Expertise Overestimation
Believing your knowledge provides a reliable edge is one of the most significant pitfalls of gambling products that claim a skill component.
You might be very knowledgeable about something, but that doesn’t mean you’re going to make money betting on it. You might even be less likely to take the necessary precautions because the activity feels like an extension of your “expert” identity.
This is where the illusion of control could creep in. The more familiar a subject feels, the easier it is to mistake confidence for a monetizable advantage. As the Dunning-Kruger effect helps explain, people often overrate their accuracy in complex, probabilistic environments.
It’s extremely difficult to be objective about the level of your knowledge and whether it can translate into making money.
Intermittent Reinforcement
Gambling products with strategy components allow you to succeed sometimes. In poker, for example, you can improve and win more than the average player. This dynamic differs from games such as the lottery and roulette, where no skill is required.
That occasional success is what makes this kind of gambling more psychologically risky. Intermittent reinforcement can make betting feel like a solvable puzzle rather than a behavior with serious downside.
If you have trouble controlling your play, any real knowledge you have can be drowned out by compulsive gambling behaviors.
The Market Is Not Your Friend
Prediction markets advertise themselves as information engines. In practice, the prices reflect a crowded arena of competing opinions, breaking news updates, and participants who may be far more resourced than you are.
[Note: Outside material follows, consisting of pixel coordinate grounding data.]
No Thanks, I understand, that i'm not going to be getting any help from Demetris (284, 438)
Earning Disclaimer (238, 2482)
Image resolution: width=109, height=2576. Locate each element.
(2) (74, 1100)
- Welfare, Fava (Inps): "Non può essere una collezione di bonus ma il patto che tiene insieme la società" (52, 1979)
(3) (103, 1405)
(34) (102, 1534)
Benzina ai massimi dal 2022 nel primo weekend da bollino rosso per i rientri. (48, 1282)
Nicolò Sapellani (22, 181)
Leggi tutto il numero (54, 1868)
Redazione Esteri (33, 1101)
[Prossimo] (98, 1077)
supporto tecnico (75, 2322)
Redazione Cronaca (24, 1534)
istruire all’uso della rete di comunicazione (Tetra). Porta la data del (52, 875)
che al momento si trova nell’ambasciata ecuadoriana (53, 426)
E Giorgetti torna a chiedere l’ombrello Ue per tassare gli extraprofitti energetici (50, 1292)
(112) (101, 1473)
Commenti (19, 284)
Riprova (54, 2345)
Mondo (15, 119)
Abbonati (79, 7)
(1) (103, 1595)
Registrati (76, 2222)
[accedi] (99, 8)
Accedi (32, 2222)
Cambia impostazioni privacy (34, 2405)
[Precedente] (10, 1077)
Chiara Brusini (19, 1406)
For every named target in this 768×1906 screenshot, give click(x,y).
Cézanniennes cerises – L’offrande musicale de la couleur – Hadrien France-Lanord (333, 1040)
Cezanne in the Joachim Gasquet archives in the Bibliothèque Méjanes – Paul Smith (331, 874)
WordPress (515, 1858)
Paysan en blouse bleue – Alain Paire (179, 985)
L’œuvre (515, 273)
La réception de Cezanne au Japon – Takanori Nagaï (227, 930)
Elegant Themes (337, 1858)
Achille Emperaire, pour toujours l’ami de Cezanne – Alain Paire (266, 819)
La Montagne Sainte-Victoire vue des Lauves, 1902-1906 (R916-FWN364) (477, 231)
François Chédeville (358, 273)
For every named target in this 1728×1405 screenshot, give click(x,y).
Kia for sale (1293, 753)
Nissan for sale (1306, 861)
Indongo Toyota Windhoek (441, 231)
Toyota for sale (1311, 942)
Even if you’re a genuine expert, your insight may already be “priced in.” By the time you act, the market has often absorbed the same information you’re relying on.
Insider Betting
It’s also critical to understand that many markets will have insiders. Insider stock trading is clearly illegal (albeit often unenforced), but it’s unclear whether doing so on prediction markets is unlawful. It appears to depend on the gambling market.
Regardless, it doesn’t matter how much research you do. You won’t have the upper hand against participants who have privileged information that you cannot access.
So yes, you might be an “expert” on some niche topic. But it’s a gambling fallacy to believe your insight is enough to outsmart what is effectively a house edge embedded in the market.
In the case of so-called mention markets, you might also lose to people who are physically present at the event, who can have an advantage over you due to the broadcast delay.
Can You Ruin the Joy in Your Hobby?
Let’s say you love Taylor Swift and decide to bet on her record sales or Spotify streams via a prediction market platform.
If you develop a gambling problem betting on your favorite artist, you could end up contaminating your enjoyment of their music. The thing that once gave you joy becomes a source of stress.
Kalshi’s slogan, “Everyone is an expert on something,” tries to turn your hobby or passionate interest into naked gambling.
Is potentially making a few bucks worth risking your source of joy?
If a gambling platform is telling you your identity is a competitive advantage, that’s not empowerment. It’s a red flag that you’re being manipulated.
When to Seek Help
Kalshi has indicated that it cares little about user harm. In July 2025, a Kalshi lawyer said regarding regulation and problem gambling: “People are adults, and they’re allowed to spend their money however they want, and if they lose their shirt, that’s on them.”
If you are using a prediction market and you feel yourself chasing losses, hiding your play from the people close to you, or tying your self-worth to betting outcomes, consider quitting and using support resources. Call 1-800-GAMBLER if you need immediate assistance.
It is very possible to develop a nasty addiction to Kalshi and other prediction markets. Be aware of their other marketing tactic known as “responsible trading.”